### To be done
Reproduce the data below word for word, from the line containing "the blue title" through the line containing "click(x=52, y=309)", and nothing beyond that stretch.

### Dataset records
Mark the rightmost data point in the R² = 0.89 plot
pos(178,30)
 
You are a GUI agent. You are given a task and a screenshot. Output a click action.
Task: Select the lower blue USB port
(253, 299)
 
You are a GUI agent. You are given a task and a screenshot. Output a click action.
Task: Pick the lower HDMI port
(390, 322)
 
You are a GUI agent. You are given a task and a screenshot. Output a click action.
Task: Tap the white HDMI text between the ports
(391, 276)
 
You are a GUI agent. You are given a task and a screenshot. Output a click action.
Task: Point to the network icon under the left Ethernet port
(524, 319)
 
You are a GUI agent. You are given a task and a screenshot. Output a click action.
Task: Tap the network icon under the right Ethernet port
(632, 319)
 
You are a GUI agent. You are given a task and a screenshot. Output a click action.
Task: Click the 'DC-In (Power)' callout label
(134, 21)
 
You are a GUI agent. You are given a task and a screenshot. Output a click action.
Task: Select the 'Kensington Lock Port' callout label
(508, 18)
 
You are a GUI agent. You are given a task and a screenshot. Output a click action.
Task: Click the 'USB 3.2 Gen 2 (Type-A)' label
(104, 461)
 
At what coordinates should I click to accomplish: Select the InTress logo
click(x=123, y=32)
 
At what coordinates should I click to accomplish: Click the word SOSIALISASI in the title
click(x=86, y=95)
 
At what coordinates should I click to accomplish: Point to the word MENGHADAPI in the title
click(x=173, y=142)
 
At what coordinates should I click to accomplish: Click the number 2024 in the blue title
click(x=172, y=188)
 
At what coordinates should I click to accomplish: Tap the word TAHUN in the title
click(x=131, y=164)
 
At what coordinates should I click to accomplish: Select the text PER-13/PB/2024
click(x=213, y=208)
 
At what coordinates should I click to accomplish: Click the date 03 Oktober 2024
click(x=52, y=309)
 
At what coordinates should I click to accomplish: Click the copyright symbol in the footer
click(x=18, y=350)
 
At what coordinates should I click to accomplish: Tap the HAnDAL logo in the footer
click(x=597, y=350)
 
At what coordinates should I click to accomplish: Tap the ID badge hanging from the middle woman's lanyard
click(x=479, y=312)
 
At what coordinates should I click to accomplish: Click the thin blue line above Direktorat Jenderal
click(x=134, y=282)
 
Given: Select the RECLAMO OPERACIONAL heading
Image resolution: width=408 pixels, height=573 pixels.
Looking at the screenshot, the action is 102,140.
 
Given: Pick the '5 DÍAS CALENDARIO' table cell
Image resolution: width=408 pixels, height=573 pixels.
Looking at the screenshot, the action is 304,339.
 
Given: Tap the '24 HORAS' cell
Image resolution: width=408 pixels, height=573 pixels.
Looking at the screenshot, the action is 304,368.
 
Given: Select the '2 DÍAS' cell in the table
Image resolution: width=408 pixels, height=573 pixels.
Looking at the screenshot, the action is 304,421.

### Answer
At what coordinates should I click to accomplish: Click the number 2024 in the blue title
click(x=172, y=188)
 
At what coordinates should I click to accomplish: Tap the word TAHUN in the title
click(x=131, y=164)
 
At what coordinates should I click to accomplish: Select the text PER-13/PB/2024
click(x=213, y=208)
 
At what coordinates should I click to accomplish: Click the date 03 Oktober 2024
click(x=52, y=309)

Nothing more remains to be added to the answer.